▶ [ИСХОДНЫЙ ОТРЫВОК]:
Она немедленно сформировала свой Кабинет министров, раздавая государственные посты своим приближенным: боярам князьям В. В. Голицыну, И. М. Милославскому, И. Б. Троекурову, B. C. Волынскому, И. Ф. Бутурлину, H. И. Одоевскому, Ф. С Урусову, окольничим И. П. Головнину, И. Ф. Волынскому, М. С. Пушкину, стольникам князю А. И. Хованскому, князьям М. и В. Жировым-Засекиным, думным дворянам В. А. Змееву, Б. Ф. Полибину, А. И. Ржевскому, И. П. Кондыреву, думным дьякам В. Семенову, Е. Украинцеву. Она опиралась в основном не на родовитых бояр, а на «служилых людей», дворян, обязанных своим возвышением ей, а потому верных.
Царевна выслушивала доклады думных людей о государственных делах, и ее имя стояло во всех указах рядом с именами царей.
Во многом она продолжила начинания Федора: вместе с Голицыным, который стал главой Посольского приказа, «одевала в камень» Москву. Князь Ф. А. Куракин, краевед и историк XIX века, писал: «В деревянной Москве, считавшей в себе тогда до полумиллиона жителей, в министерство Голицына построено было более трех тысяч каменных домов… Он окружил себя сотрудниками, вполне ему преданными, все незнатными, но дельными, с которыми и достиг правительственных успехов».
Далее она преобразовала славяно-греческую школу в Славяно-греко-российскую академию. Поэт Сильвестр Медведев приветствовал это начинание, в своих стихах он воздает хвалу царевне за то, что та «благоволи нам свет наук явити». А побывавшие в Москве иезуиты дивились тому, что царевна нисколько не чуждается латинского Запада. Одновременно с этим Софья, разумеется, оказывала всемерную поддержку официальной православной церкви и жестоко преследовала раскольников, которые, под предводительством некоего Никиты Пустосвята, добивались восстановления «старого благочестия».

▶ [ЗАДАНИЯ ДЛЯ ВЫПОЛНЕНИЯ]:
1 - Ответьте по отрывку о царевне Софье:
(a) Какой приказ возглавил Голицын?
(b) Сколько каменных домов, по словам Ф. А. Куракина, было построено в Москве в министерство Голицына?
(c) Во что была преобразована славяно-греческая школа?
2 - Перепечатайте из отрывка о царевне Софье участок от слов «Она немедленно сформировала» до слов «а потому верных.» включительно.

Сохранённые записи
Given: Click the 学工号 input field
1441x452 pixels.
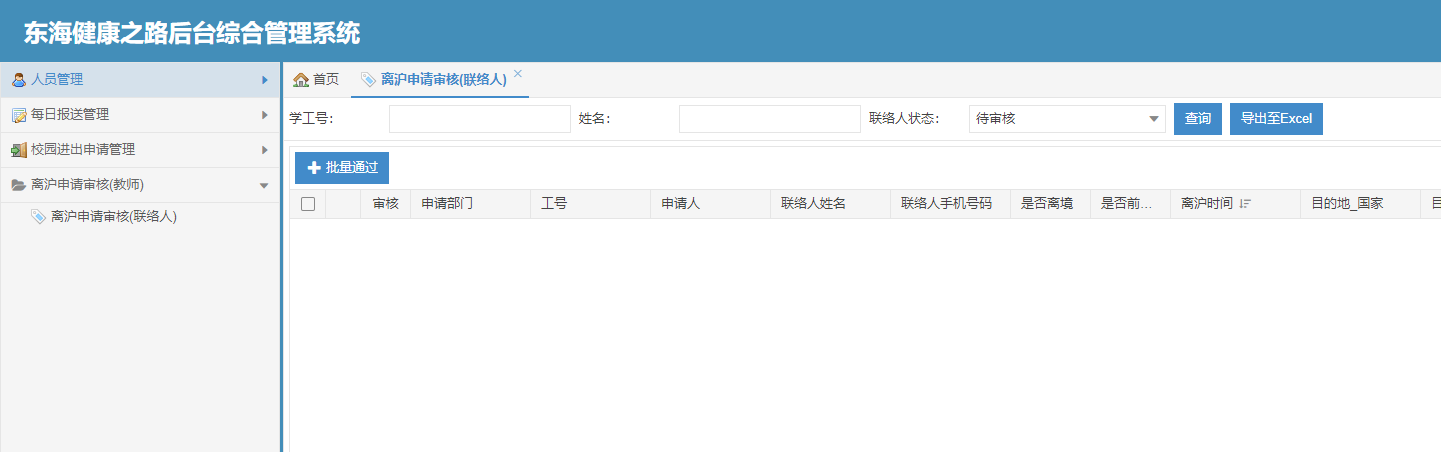Looking at the screenshot, I should click(x=479, y=119).
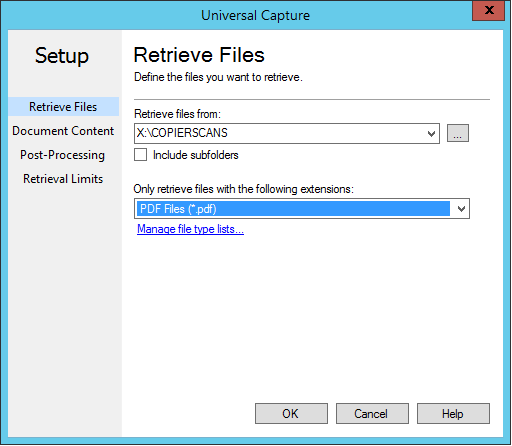This screenshot has height=446, width=512.
Task: Open the Post-Processing setup page
Action: (x=62, y=155)

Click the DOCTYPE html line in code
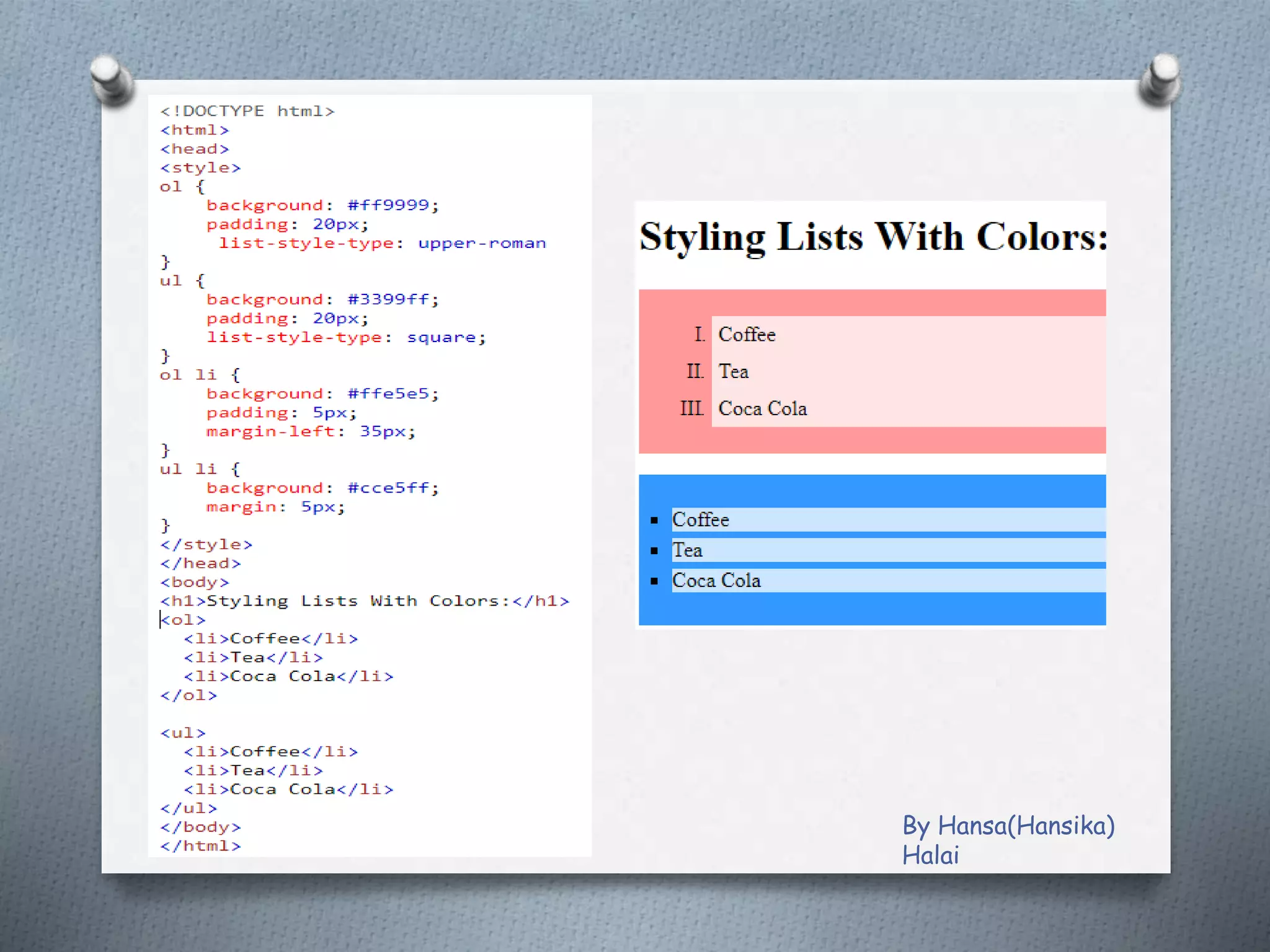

▶ [ОТВЕТЫ К ЗАДАНИЯМ]:
1 -
(a) Посольский приказ.
(b) Более трех тысяч.
(c) В Славяно-греко-российскую академию.

2 -
Она немедленно сформировала свой Кабинет министров, раздавая государственные посты своим приближенным: боярам князьям В. В. Голицыну, И. М. Милославскому, И. Б. Троекурову, B. C. Волынскому, И. Ф. Бутурлину, H. И. Одоевскому, Ф. С Урусову, окольничим И. П. Головнину, И. Ф. Волынскому, М. С. Пушкину, стольникам князю А. И. Хованскому, князьям М. и В. Жировым-Засекиным, думным дворянам В. А. Змееву, Б. Ф. Полибину, А. И. Ржевскому, И. П. Кондыреву, думным дьякам В. Семенову, Е. Украинцеву. Она опиралась в основном не на родовитых бояр, а на «служилых людей», дворян, обязанных своим возвышением ей, а потому верных.